I’ve stood by. I once didn’t help a man who was a. Either being mugged or b. Using the words, “someone’s chasing me” as a ploy to get into a locked corridor I was in. I’ll never know if that guy got hurt because I couldn’t trust enough to help him…but I was scared it was a ploy to get into the safety of the apartment I was house sitting at 12:30am in NYC. I know, in my head, that I made the choice to make sure I was safe. But I still feel like I was a coward. And I still think about it.
But sometimes I’m afraid of the confrontation. Of the argument. Of not having the words or the physical strength to back up my convictions. I hate getting hit. But, sometimes, I still think I’m going to get hit. And no one has hit me in years. And I’ve only had to get walked to my car after a show twice in the last ten years. So, these are residual fears that still affect my life. I’ve made peace with the fact that I have been cowardly in the past. And I’ve realized that I will not always be brave. But, dammit, I try.

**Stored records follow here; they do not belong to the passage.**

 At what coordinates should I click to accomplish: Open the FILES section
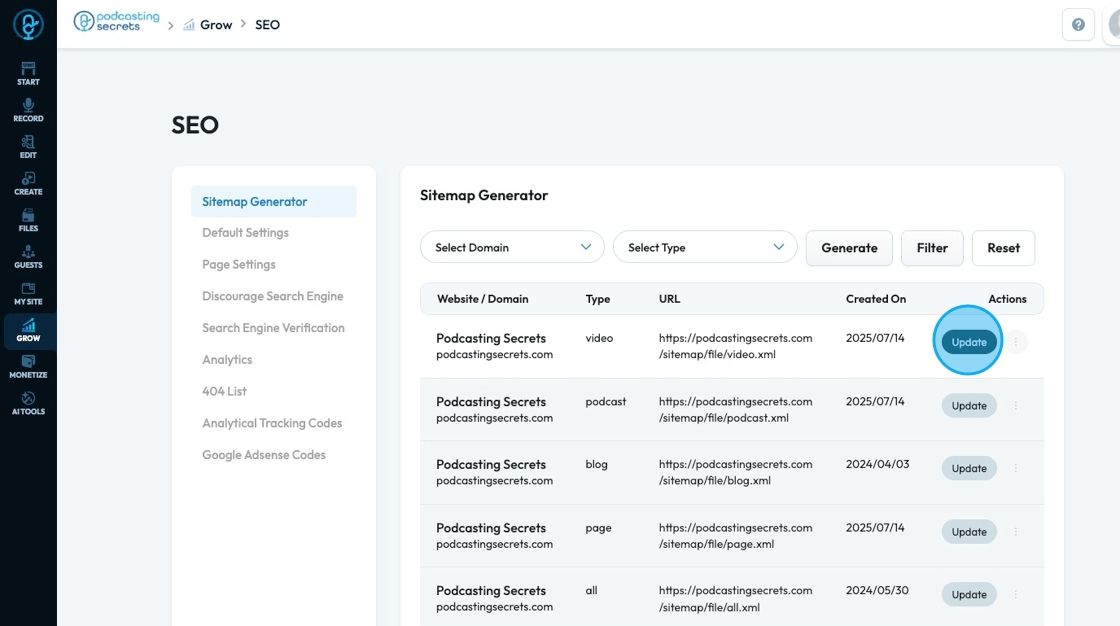point(28,220)
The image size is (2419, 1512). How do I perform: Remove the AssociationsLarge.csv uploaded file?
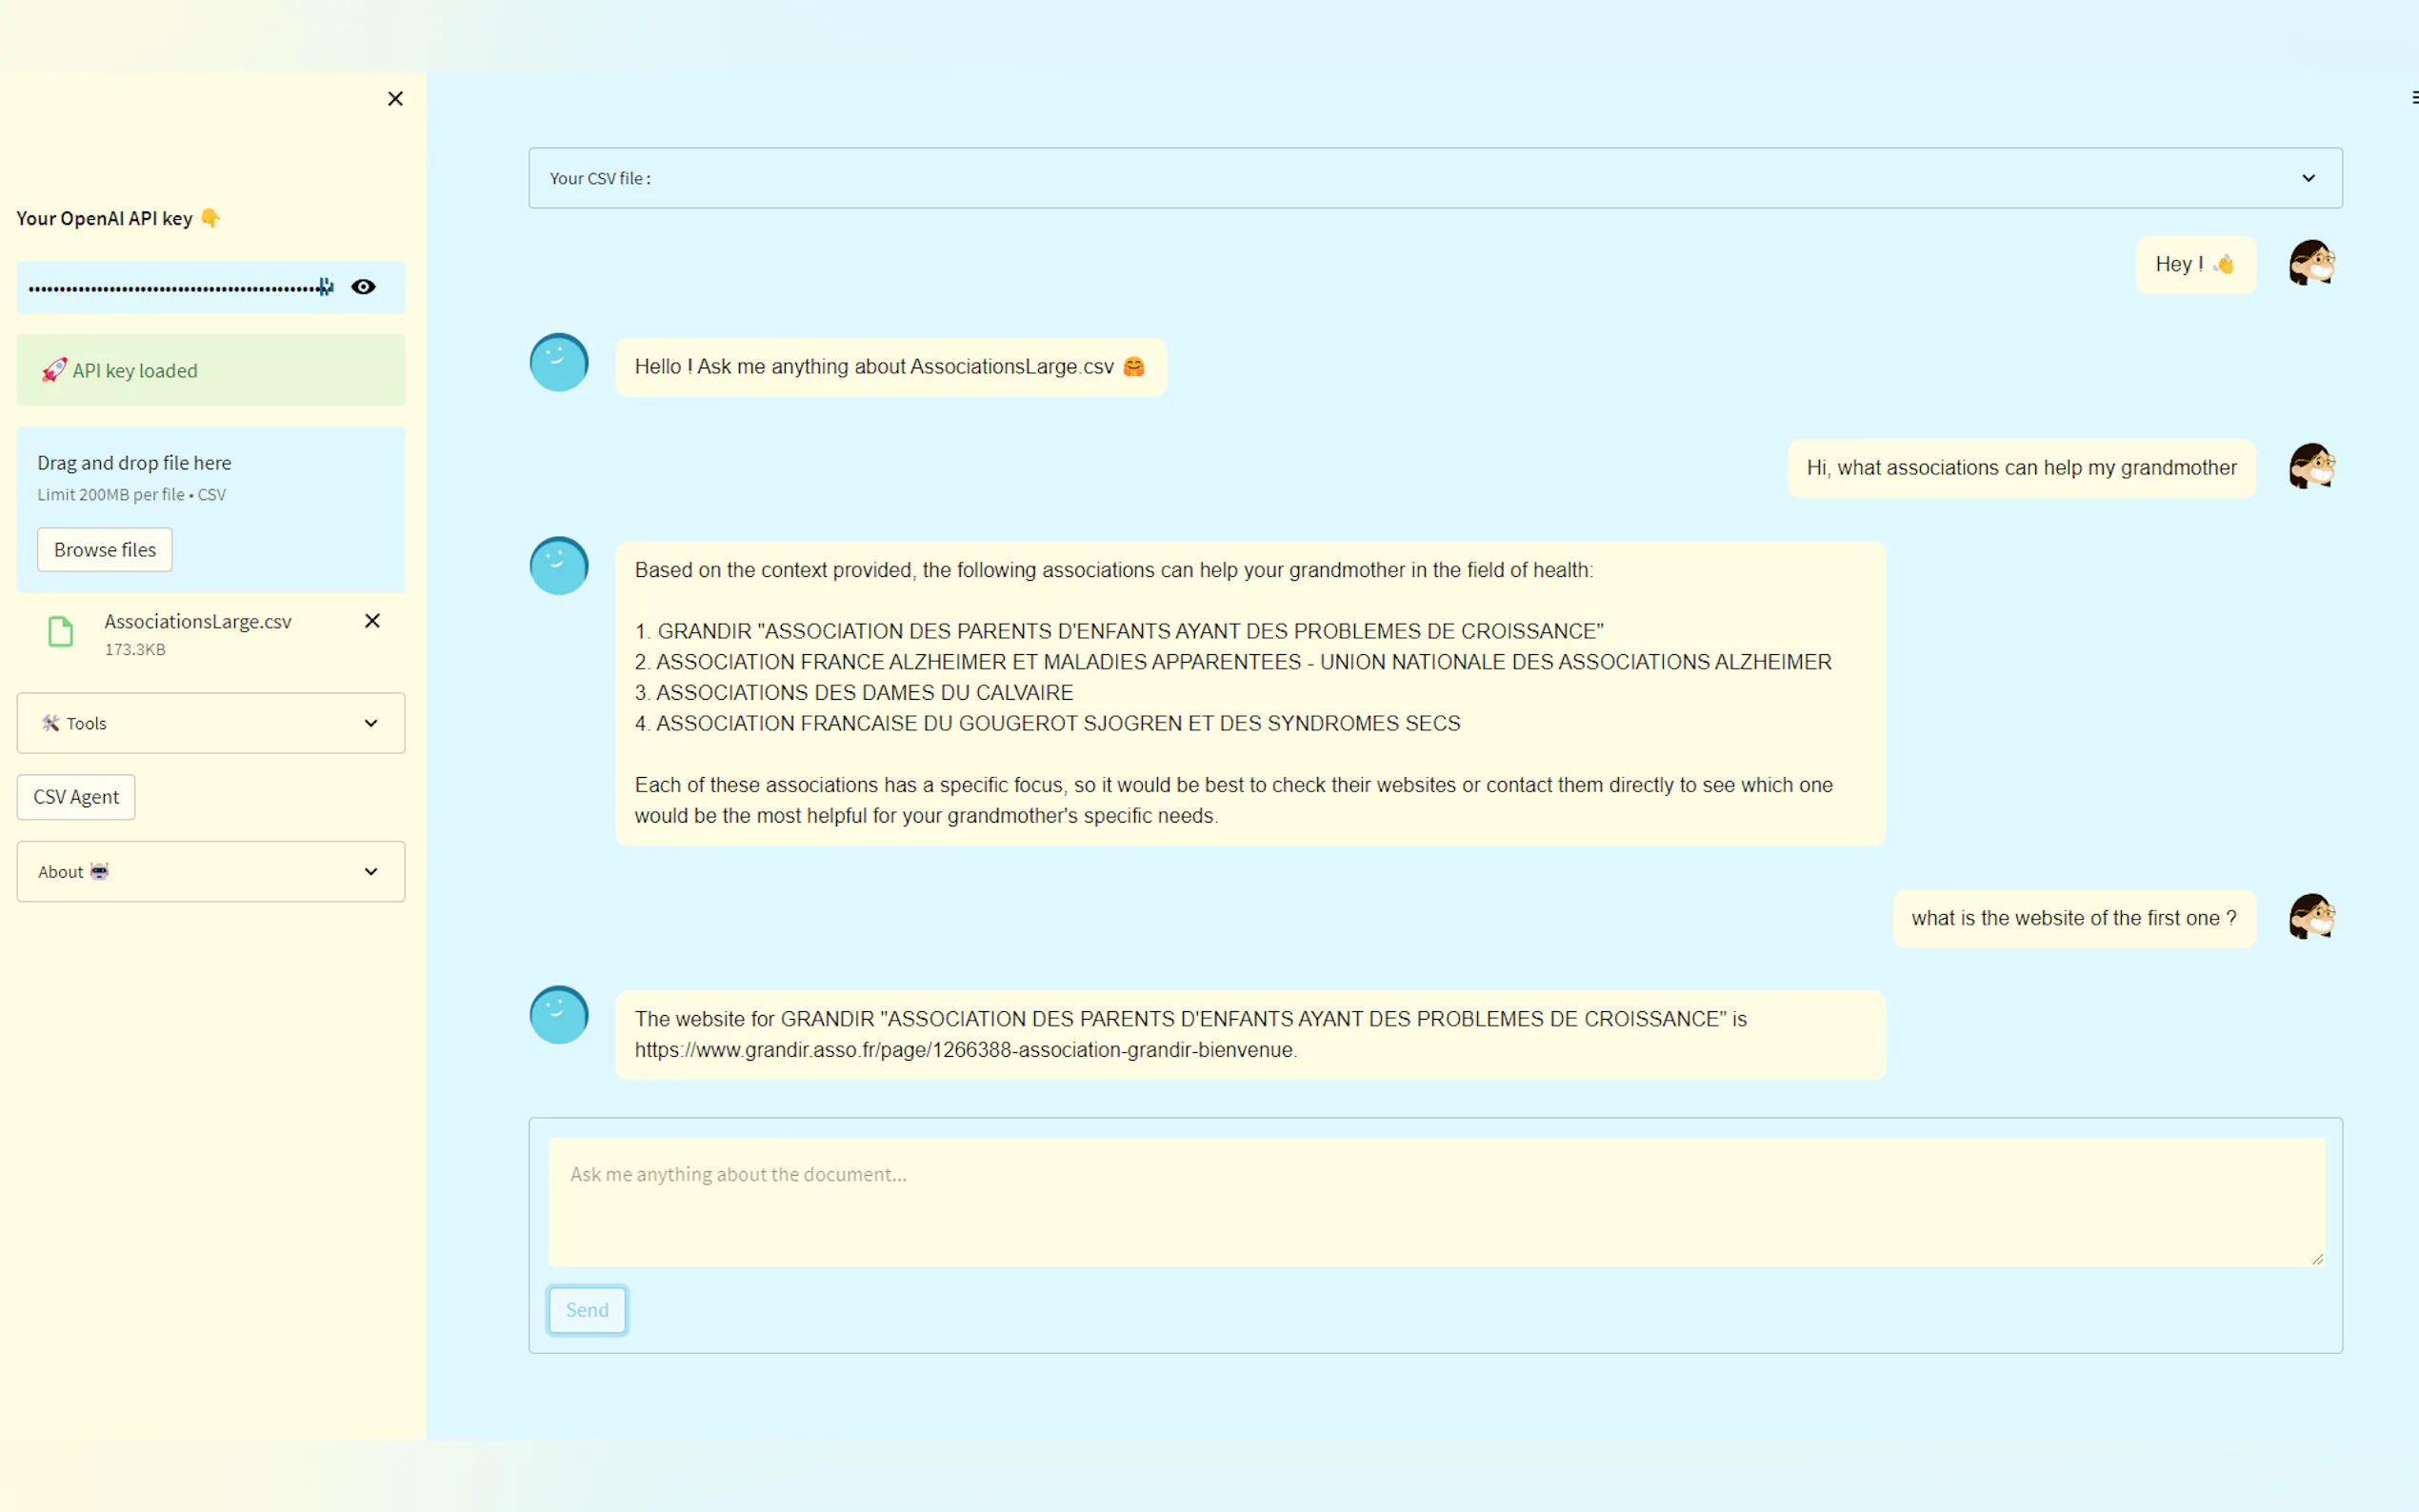(372, 621)
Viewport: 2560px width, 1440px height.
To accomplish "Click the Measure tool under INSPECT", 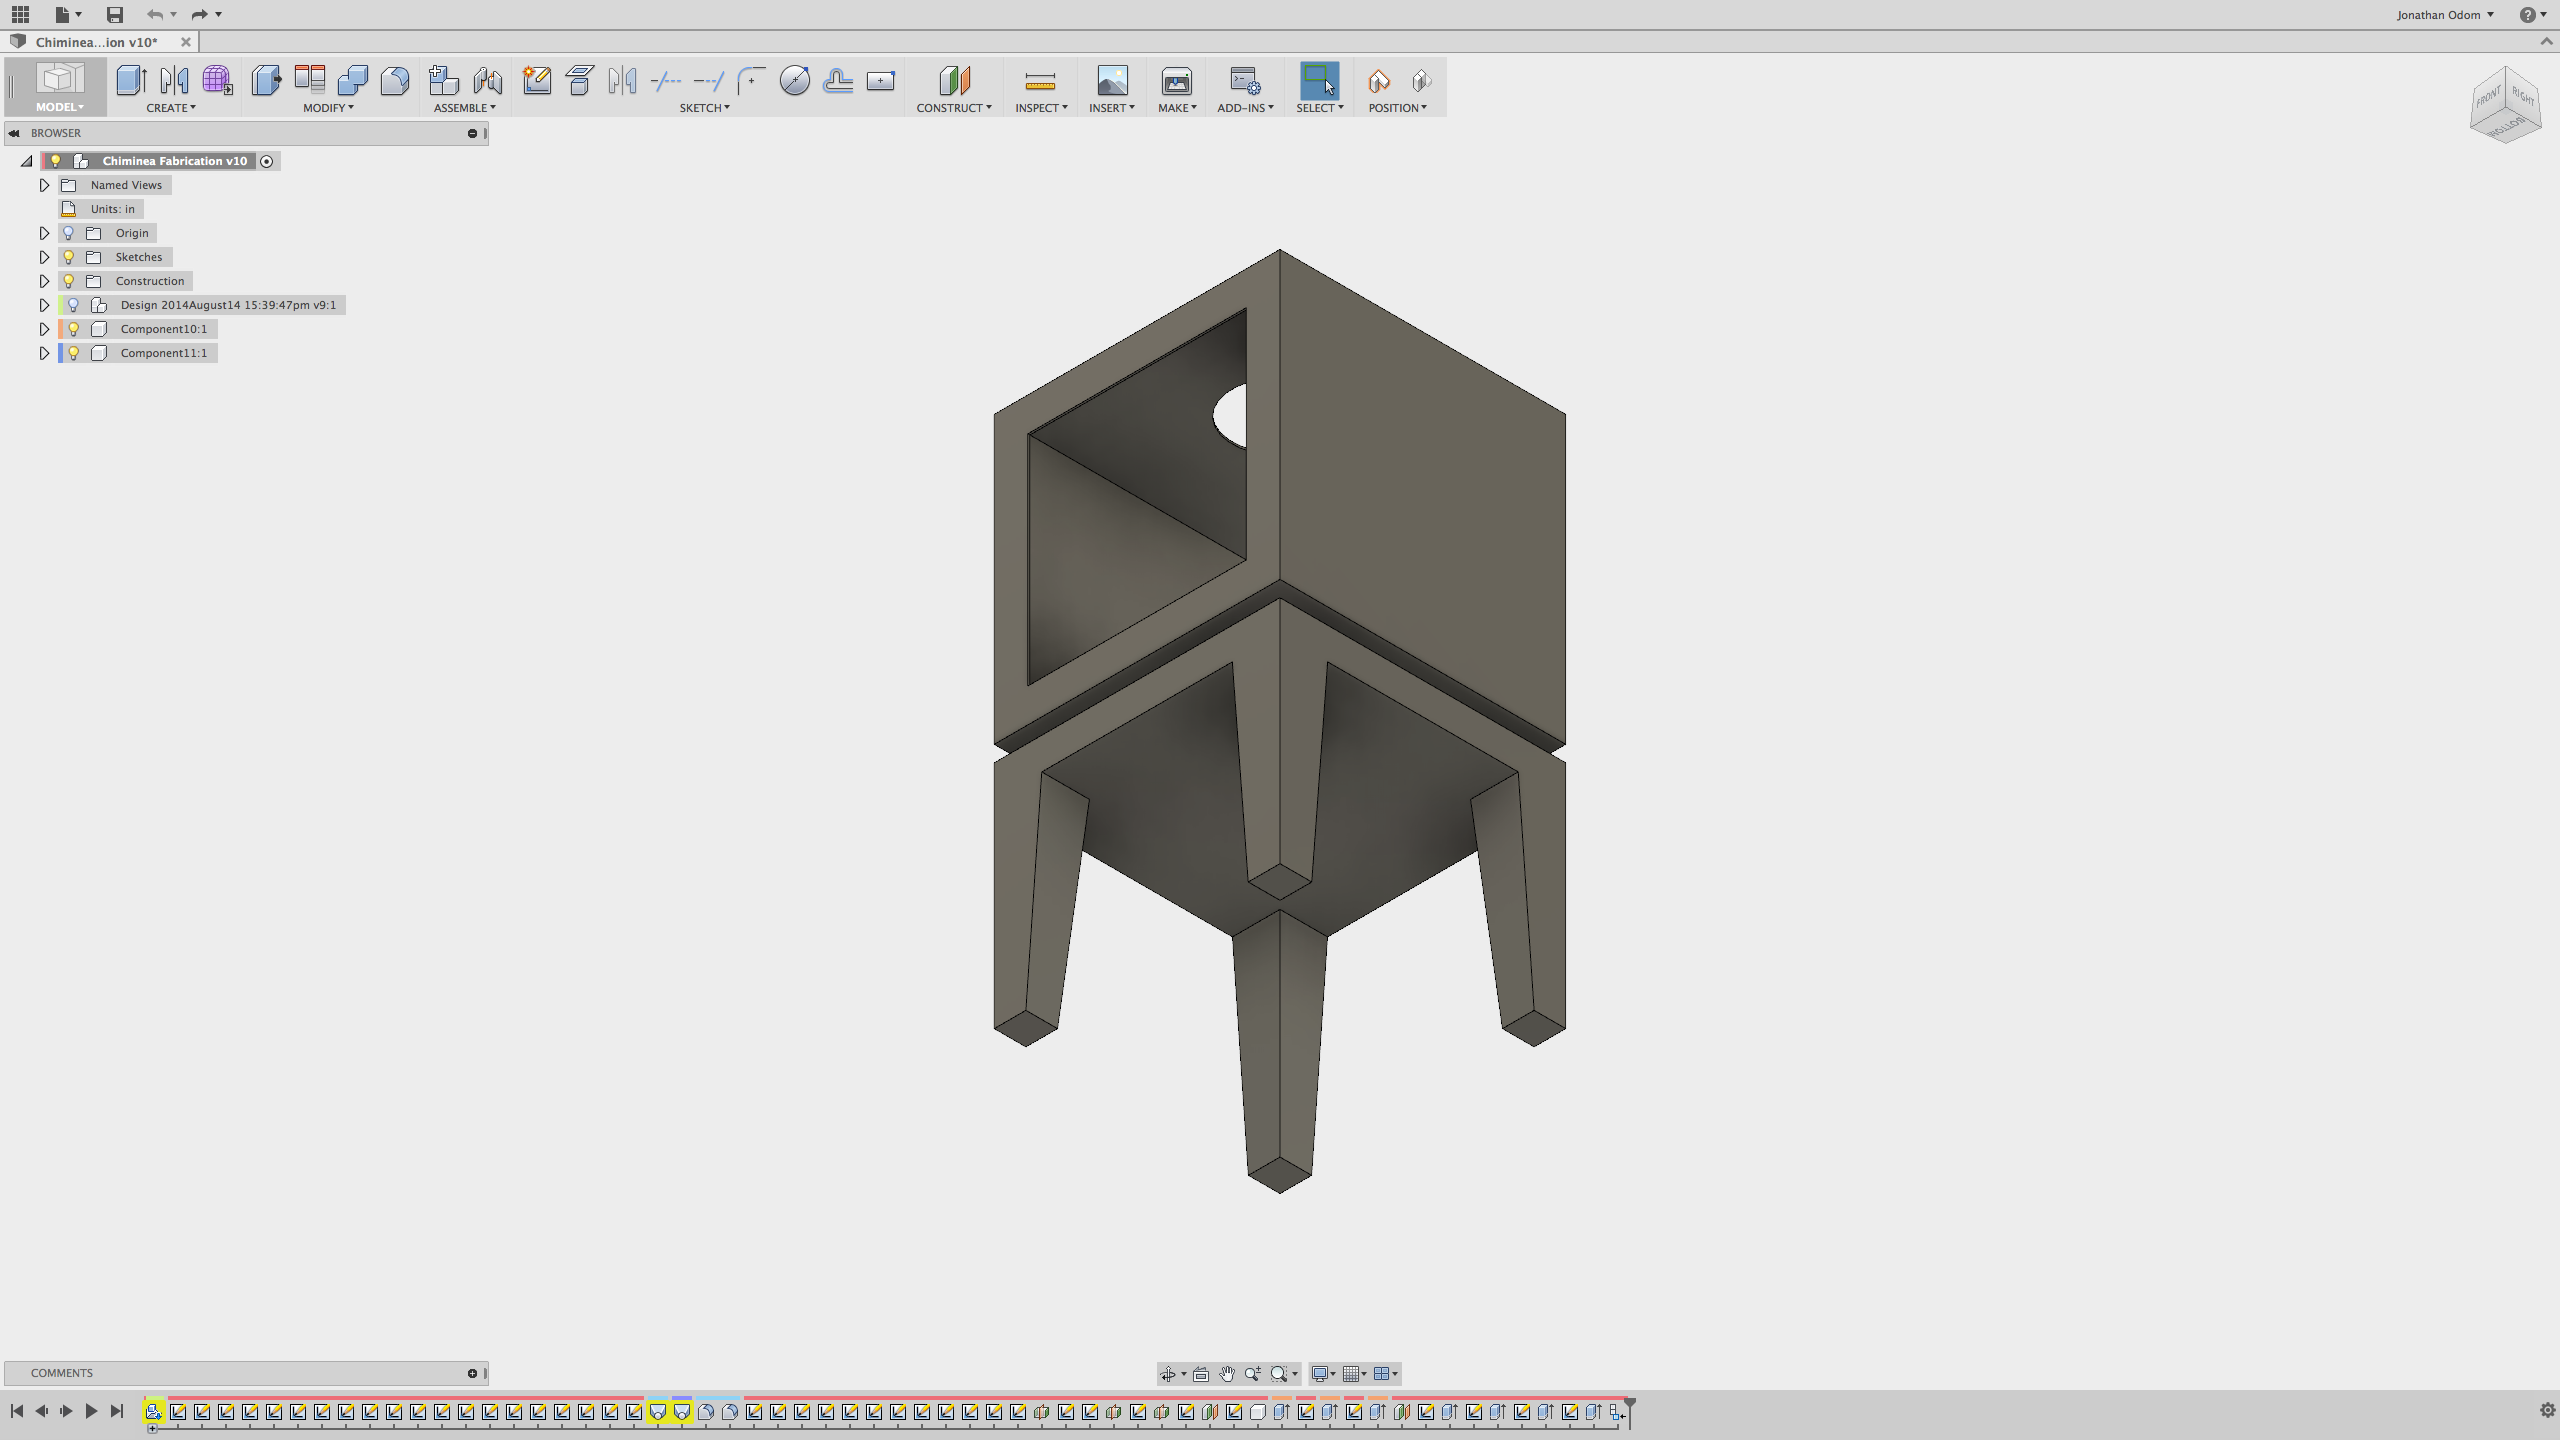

The way I live now is not from a place of guilt but from a place of responsibility. We all, as people taking part in our collective social contract, have a responsibility to each other. Each to our abilities and willingness to find the courage to stand up to …whatever you want to call them; bullies, crazies (both male and female) or the clinically insane …I call them assholes. I don’t do it every time, even now. It’s the kind of thing that takes practice; for me, I have to practice not BEING an asshole, as well as not allowing it AROUND me. I have to remind myself that standing up to assholes is a confrontation I do not want to have but I have to find the willingness to have. And I’m still judgmental and snappish and, so, not a fucking saint either. So I’ve got plenty of work to do. But I work on being willing to do that work.
Maybe it’s because I do standup and the underdog is always the hero in my eyes. The person to whom no tout in the world would suggest you put your money on… Women, Children, various non-white ethnic groups, the handicapped, the insane, the homeless…even a white guy with a shitty haircut…these are the people that comedy comes from, in my life.
Fish don’t think about water, they just live their lives in it. So this hashtag thing just reminds us, to each other, that we aren’t alone, or crazy for not being cool with it. And everyone’s life is in a water we can’t know, without comedy. Comedy gives us a glimpse into other waters. Other people’s families, other people’s jobs, other people’s lives. It takes us all swimming in a lake of Native American rage or an Arkansas off-the-grid lifestyle. (What are those people hiding from?) When a comedian or a book or a show reveals to me a world I have never thought about or realized existed …I am briefly ashamed that I never saw it, and then I laugh. At all of us.
Let’s all work on telling assholes to shut up as well as not being assholes ourselves.